Tuesday, 19 July 2011

Have Labour Destroyed Britain's Democracy?

We often see democracy as a sturdy political machine; leaders and parties come and go, but the system of democracy remains.  This is not reality however, merely wishful thinking.  The history of man is one of tyranny after tyranny, with democratic freedom being unusual in both history, and even in our world today where most people live not in a free society, but under the iron fist of tyranny.


The quote often attributed to James Alexander Tytler states, “A democracy cannot exist as a permanent form of government.  It can only exist until the voters discover that they can vote themselves largesse from the public treasury. From that moment on, the majority always votes for the candidates promising the most benefits from the public treasury with the result that a democracy always collapses over loose fiscal policy, always followed by a dictatorship.”
Who actually said these words and where does not change their truthfulness, and the last Labour government has given our democracy an uncertain future.  For Labour exploited one of the “flaws” with democracy; namely that you can get elected time and time again on the back of promises to spend other people’s money, whilst leaving the economics and the bill to future politicians to deal with.

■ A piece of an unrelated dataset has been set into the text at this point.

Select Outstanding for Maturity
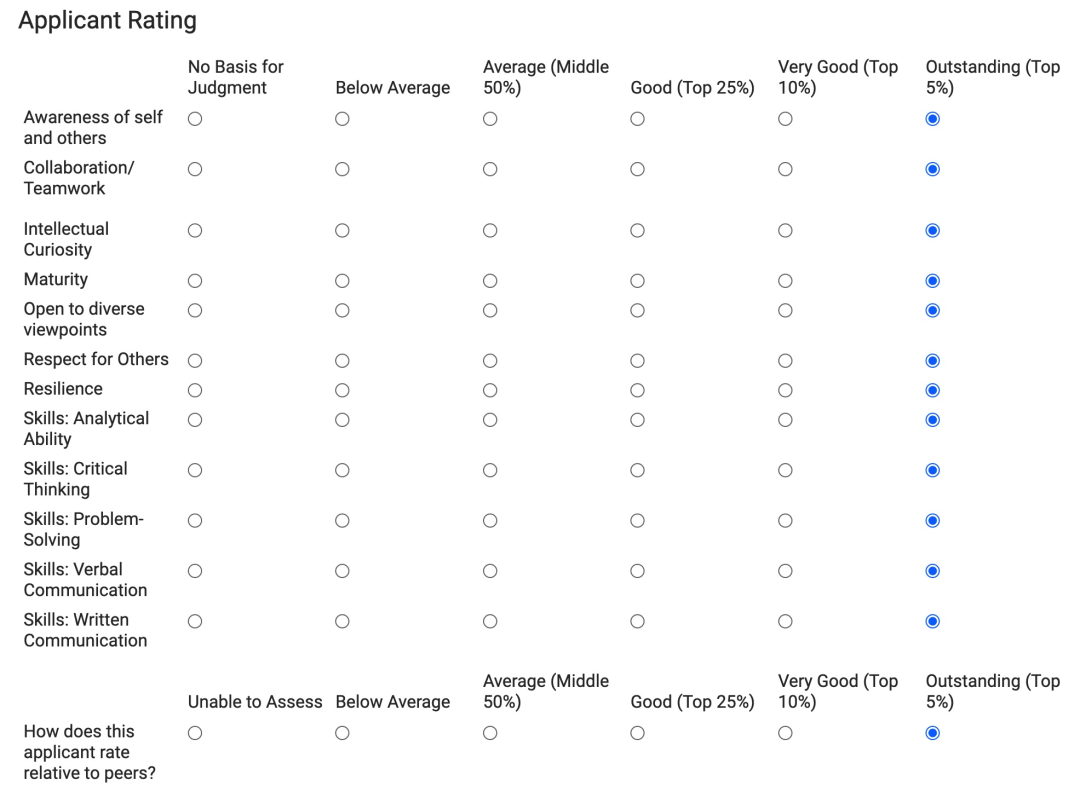This screenshot has height=797, width=1080. coord(933,281)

The consequences of this were on display last week, with public sector workers striking about renegotiations of what are laughably unsustainable pensions.  It gets worse when one realises that not only did Labour make these outlandish pension promises, but they made no effort to provide any sort of money to pay for it.  The tiny contributions that workers are paying into the system are only being used to dole out money for current pensions, and even that is making a loss.  There is absolutely nothing in place to pay for the public sector pensions in the future, where there will be more pensioners living for longer, and with bigger pensions.  There is no money – Britain is in denial.

Yet none of this mattered to Labour – they promised big money and contracts to the unions, and the unions responded by giving money back to the Labour Party and making it clear which way their members should vote.  Labour bought votes with taxpayer money and have left future generations to worry about how to pay up on those promises – it’s that simple. We have seen this time and time again.  The Private Finance Initiative was nothing more than a way to get schools, hospitals and other buildings built so the Labour could take the credit and the votes, while booting the bill down the road for future politicians (preferably the Tories) to worry about.

Additionally, the culture of welfarism exploded under Labour, with them even allowing the shipping in of more people from abroad to live off the back of our glorious welfare system.  This has encouraged vast segments of our population to believe that they have a right to live off the back of the state without ever working; and who will therefore vote for any party who allows this to continue.  Even those who are not relatively poor have fallen into this trap.  Recent proposals to cut housing benefit so that taxpayers are no longer paying for other people to live in expensive houses that they themselves cannot afford have been met with outright hysteria.  Polly Toynbee declared the plans to limit housing benefits to £400 a week as the Tories’ “final solution” for the poor.

Although it is laughable that £400 a week in housing benefit is remotely close to austere, Toynbee has a point in the sense that even a reduction of benefit to remotely sensible levels will cause major disruption for some families.  They have been taught that they are entitled to extravagant amounts of benefits, and have adapted their plans as a consequence.  All sorts of people, (working or not) rely on massive handouts from the state, having been promised them by Labour with the assurance that “someone else” will pay for them.  French economist Frederic Bastiat’s description of government as “that fiction whereby everybody believes that he can live at the expense of everyone else” seems apt in this situation.

Labour has therefore inculcated the myth that it is legitimate for more and more people to vote themselves more money from the public purse, and the way to do this is to vote for Labour.  Should anyone (such as the Tories) try and cut this gravy train even slightly, then they face the wrath of those people riding on that gravy train, who now make up such a large percentage of the population that it scares off any politician from making any significant cuts in fear of losing their job.

It is for this reason that the minor cuts the Coalition has made (that will not even start reducing the deficit for another three years – who knows when we will ever start working on our £1 trillion debt) have been met with such hostility.  The responsible option is the tough one, and Labour have been choosing the irresponsible easy option for years – promise to spend more on anyone who promises to vote for you, and boot the bill forward a few decades for someone else to worry about.

If Labour keep doing this, failing to acknowledge both their blame in this crisis, and not accepting that it is morally reprehensible to make unsustainable promises for future generations to deal with, then it will make it very difficult for democracy to survive.  For the road to economic meltdown is clear, and if our nation lacks the political will to get off that road due to the mass entitlement mentality created by Labour, then destruction and tyranny can only follow.